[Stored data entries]
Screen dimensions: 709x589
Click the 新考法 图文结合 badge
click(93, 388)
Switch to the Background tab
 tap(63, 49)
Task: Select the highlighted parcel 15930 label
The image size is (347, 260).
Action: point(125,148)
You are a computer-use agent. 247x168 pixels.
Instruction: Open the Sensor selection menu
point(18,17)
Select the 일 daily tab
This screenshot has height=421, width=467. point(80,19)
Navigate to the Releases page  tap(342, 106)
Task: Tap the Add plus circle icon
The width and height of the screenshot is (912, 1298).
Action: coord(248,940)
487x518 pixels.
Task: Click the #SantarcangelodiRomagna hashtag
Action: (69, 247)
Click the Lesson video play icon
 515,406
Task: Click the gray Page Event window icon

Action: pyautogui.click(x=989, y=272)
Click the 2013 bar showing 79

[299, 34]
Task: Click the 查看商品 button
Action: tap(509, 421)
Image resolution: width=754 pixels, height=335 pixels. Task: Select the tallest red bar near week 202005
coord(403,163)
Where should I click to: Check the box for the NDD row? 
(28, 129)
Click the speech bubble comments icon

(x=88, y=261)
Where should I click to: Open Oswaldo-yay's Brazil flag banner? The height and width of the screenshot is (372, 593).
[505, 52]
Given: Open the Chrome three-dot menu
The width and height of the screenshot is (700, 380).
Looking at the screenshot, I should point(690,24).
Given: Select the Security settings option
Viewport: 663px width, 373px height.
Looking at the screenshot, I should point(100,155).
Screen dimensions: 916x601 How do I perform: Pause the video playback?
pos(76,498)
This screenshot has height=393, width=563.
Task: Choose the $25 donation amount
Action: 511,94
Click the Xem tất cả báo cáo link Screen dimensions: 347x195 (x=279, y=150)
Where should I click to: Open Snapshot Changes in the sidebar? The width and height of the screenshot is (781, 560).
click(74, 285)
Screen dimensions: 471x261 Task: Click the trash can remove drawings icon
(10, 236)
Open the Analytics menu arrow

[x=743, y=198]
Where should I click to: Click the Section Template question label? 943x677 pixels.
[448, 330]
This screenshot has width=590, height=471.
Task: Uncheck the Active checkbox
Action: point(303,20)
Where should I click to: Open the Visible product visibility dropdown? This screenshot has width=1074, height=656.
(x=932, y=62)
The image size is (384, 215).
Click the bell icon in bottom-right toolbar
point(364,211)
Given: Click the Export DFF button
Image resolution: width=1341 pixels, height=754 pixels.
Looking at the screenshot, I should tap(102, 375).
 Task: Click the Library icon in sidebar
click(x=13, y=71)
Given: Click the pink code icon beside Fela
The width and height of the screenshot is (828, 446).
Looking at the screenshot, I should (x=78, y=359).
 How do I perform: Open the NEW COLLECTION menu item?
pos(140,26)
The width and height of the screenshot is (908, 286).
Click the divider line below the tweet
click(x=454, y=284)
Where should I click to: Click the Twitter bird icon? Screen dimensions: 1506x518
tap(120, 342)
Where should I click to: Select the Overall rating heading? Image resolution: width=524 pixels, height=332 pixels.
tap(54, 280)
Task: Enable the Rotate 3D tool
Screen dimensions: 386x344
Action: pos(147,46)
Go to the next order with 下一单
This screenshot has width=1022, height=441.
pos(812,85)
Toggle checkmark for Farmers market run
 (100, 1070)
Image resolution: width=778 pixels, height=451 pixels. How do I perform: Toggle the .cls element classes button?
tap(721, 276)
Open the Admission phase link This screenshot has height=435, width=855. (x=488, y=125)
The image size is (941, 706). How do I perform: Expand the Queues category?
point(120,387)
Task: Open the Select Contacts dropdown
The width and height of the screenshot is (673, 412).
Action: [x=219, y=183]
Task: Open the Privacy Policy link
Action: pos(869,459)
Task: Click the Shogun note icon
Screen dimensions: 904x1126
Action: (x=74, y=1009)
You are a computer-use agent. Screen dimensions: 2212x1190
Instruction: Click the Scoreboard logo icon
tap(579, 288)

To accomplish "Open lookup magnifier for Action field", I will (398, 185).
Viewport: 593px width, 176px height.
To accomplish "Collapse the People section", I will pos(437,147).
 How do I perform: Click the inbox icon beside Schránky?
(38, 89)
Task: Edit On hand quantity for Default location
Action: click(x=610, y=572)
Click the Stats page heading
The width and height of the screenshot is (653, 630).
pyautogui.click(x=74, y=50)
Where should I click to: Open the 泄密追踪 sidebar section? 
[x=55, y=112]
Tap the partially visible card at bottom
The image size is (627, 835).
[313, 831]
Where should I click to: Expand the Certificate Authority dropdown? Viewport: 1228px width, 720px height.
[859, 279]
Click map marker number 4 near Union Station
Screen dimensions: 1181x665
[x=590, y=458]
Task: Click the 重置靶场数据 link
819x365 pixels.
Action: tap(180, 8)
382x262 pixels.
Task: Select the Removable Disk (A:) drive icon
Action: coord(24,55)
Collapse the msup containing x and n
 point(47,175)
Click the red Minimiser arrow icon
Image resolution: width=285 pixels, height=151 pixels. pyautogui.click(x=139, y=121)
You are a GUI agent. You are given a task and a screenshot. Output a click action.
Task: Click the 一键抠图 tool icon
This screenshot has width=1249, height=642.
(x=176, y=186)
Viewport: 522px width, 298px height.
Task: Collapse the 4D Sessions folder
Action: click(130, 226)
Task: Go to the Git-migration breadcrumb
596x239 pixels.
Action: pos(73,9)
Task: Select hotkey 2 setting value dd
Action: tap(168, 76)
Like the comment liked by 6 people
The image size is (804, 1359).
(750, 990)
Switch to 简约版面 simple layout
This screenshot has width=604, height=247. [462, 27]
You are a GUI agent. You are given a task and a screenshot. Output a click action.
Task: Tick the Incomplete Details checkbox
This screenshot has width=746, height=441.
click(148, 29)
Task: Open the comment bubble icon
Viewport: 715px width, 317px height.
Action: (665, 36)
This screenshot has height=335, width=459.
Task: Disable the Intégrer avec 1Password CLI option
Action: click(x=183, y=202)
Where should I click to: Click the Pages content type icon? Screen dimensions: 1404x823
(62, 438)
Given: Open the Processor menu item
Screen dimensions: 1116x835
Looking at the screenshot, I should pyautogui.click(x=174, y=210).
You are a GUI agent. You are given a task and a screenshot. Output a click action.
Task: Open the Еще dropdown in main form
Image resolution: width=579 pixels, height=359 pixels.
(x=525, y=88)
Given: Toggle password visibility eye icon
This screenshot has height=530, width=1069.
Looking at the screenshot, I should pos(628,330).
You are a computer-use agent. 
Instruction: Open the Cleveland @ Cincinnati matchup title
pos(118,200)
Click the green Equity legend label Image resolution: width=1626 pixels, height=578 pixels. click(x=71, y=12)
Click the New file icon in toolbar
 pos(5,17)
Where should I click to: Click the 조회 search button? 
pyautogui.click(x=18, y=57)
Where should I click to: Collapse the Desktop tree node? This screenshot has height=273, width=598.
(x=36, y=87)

WORK ORDER
Return every entry exactly as given.

RESULT OF THE TASK
Screen dimensions: 709x589
Click the 新考法 图文结合 badge
click(93, 388)
Switch to the Background tab
 tap(63, 49)
Task: Select the highlighted parcel 15930 label
The image size is (347, 260).
Action: point(125,148)
You are a computer-use agent. 247x168 pixels.
Instruction: Open the Sensor selection menu
point(18,17)
Select the 일 daily tab
This screenshot has height=421, width=467. point(80,19)
Navigate to the Releases page  tap(342, 106)
Task: Tap the Add plus circle icon
The width and height of the screenshot is (912, 1298).
Action: coord(248,940)
487x518 pixels.
Task: Click the #SantarcangelodiRomagna hashtag
Action: (69, 247)
Click the Lesson video play icon
 515,406
Task: Click the gray Page Event window icon

Action: pyautogui.click(x=989, y=272)
Click the 2013 bar showing 79

[299, 34]
Task: Click the 查看商品 button
Action: tap(509, 421)
Image resolution: width=754 pixels, height=335 pixels. Task: Select the tallest red bar near week 202005
coord(403,163)
Where should I click to: Check the box for the NDD row? 
(28, 129)
Click the speech bubble comments icon

(x=88, y=261)
Where should I click to: Open Oswaldo-yay's Brazil flag banner? The height and width of the screenshot is (372, 593).
[505, 52]
Given: Open the Chrome three-dot menu
The width and height of the screenshot is (700, 380).
Looking at the screenshot, I should point(690,24).
Given: Select the Security settings option
Viewport: 663px width, 373px height.
Looking at the screenshot, I should point(100,155).
Screen dimensions: 916x601 How do I perform: Pause the video playback?
pos(76,498)
This screenshot has height=393, width=563.
Task: Choose the $25 donation amount
Action: 511,94
Click the Xem tất cả báo cáo link Screen dimensions: 347x195 (x=279, y=150)
Where should I click to: Open Snapshot Changes in the sidebar? The width and height of the screenshot is (781, 560).
click(74, 285)
Screen dimensions: 471x261 Task: Click the trash can remove drawings icon
(10, 236)
Open the Analytics menu arrow

[x=743, y=198]
Where should I click to: Click the Section Template question label? 943x677 pixels.
[448, 330]
This screenshot has width=590, height=471.
Task: Uncheck the Active checkbox
Action: point(303,20)
Where should I click to: Open the Visible product visibility dropdown? This screenshot has width=1074, height=656.
(x=932, y=62)
The image size is (384, 215).
Click the bell icon in bottom-right toolbar
point(364,211)
Given: Click the Export DFF button
Image resolution: width=1341 pixels, height=754 pixels.
Looking at the screenshot, I should tap(102, 375).
 Task: Click the Library icon in sidebar
click(x=13, y=71)
Given: Click the pink code icon beside Fela
The width and height of the screenshot is (828, 446).
Looking at the screenshot, I should (x=78, y=359).
 How do I perform: Open the NEW COLLECTION menu item?
pos(140,26)
The width and height of the screenshot is (908, 286).
Click the divider line below the tweet
click(x=454, y=284)
Where should I click to: Click the Twitter bird icon? Screen dimensions: 1506x518
tap(120, 342)
Where should I click to: Select the Overall rating heading? Image resolution: width=524 pixels, height=332 pixels.
tap(54, 280)
Task: Enable the Rotate 3D tool
Screen dimensions: 386x344
Action: pos(147,46)
Go to the next order with 下一单
This screenshot has width=1022, height=441.
pos(812,85)
Toggle checkmark for Farmers market run
 (100, 1070)
Image resolution: width=778 pixels, height=451 pixels. How do I perform: Toggle the .cls element classes button?
tap(721, 276)
Open the Admission phase link This screenshot has height=435, width=855. (x=488, y=125)
The image size is (941, 706). How do I perform: Expand the Queues category?
point(120,387)
Task: Open the Select Contacts dropdown
The width and height of the screenshot is (673, 412).
Action: [x=219, y=183]
Task: Open the Privacy Policy link
Action: pos(869,459)
Task: Click the Shogun note icon
Screen dimensions: 904x1126
Action: (x=74, y=1009)
You are a computer-use agent. Screen dimensions: 2212x1190
Instruction: Click the Scoreboard logo icon
tap(579, 288)

To accomplish "Open lookup magnifier for Action field", I will (398, 185).
Viewport: 593px width, 176px height.
To accomplish "Collapse the People section", I will pos(437,147).
 How do I perform: Click the inbox icon beside Schránky?
(38, 89)
Task: Edit On hand quantity for Default location
Action: click(x=610, y=572)
Click the Stats page heading
The width and height of the screenshot is (653, 630).
pyautogui.click(x=74, y=50)
Where should I click to: Open the 泄密追踪 sidebar section? 
[x=55, y=112]
Tap the partially visible card at bottom
The image size is (627, 835).
[313, 831]
Where should I click to: Expand the Certificate Authority dropdown? Viewport: 1228px width, 720px height.
[859, 279]
Click map marker number 4 near Union Station
Screen dimensions: 1181x665
[x=590, y=458]
Task: Click the 重置靶场数据 link
819x365 pixels.
Action: tap(180, 8)
382x262 pixels.
Task: Select the Removable Disk (A:) drive icon
Action: coord(24,55)
Collapse the msup containing x and n
 point(47,175)
Click the red Minimiser arrow icon
Image resolution: width=285 pixels, height=151 pixels. pyautogui.click(x=139, y=121)
You are a GUI agent. You are given a task and a screenshot. Output a click action.
Task: Click the 一键抠图 tool icon
This screenshot has width=1249, height=642.
(x=176, y=186)
Viewport: 522px width, 298px height.
Task: Collapse the 4D Sessions folder
Action: click(130, 226)
Task: Go to the Git-migration breadcrumb
596x239 pixels.
Action: pos(73,9)
Task: Select hotkey 2 setting value dd
Action: tap(168, 76)
Like the comment liked by 6 people
The image size is (804, 1359).
(750, 990)
Switch to 简约版面 simple layout
This screenshot has width=604, height=247. [462, 27]
You are a GUI agent. You are given a task and a screenshot. Output a click action.
Task: Tick the Incomplete Details checkbox
This screenshot has width=746, height=441.
click(148, 29)
Task: Open the comment bubble icon
Viewport: 715px width, 317px height.
Action: (665, 36)
This screenshot has height=335, width=459.
Task: Disable the Intégrer avec 1Password CLI option
Action: click(x=183, y=202)
Where should I click to: Click the Pages content type icon? Screen dimensions: 1404x823
(62, 438)
Given: Open the Processor menu item
Screen dimensions: 1116x835
Looking at the screenshot, I should pyautogui.click(x=174, y=210).
You are a GUI agent. You are given a task and a screenshot. Output a click action.
Task: Open the Еще dropdown in main form
Image resolution: width=579 pixels, height=359 pixels.
(x=525, y=88)
Given: Toggle password visibility eye icon
This screenshot has height=530, width=1069.
Looking at the screenshot, I should pos(628,330).
You are a computer-use agent. 
Instruction: Open the Cleveland @ Cincinnati matchup title
pos(118,200)
Click the green Equity legend label Image resolution: width=1626 pixels, height=578 pixels. click(x=71, y=12)
Click the New file icon in toolbar
 pos(5,17)
Where should I click to: Click the 조회 search button? 
pyautogui.click(x=18, y=57)
Where should I click to: Collapse the Desktop tree node? This screenshot has height=273, width=598.
(x=36, y=87)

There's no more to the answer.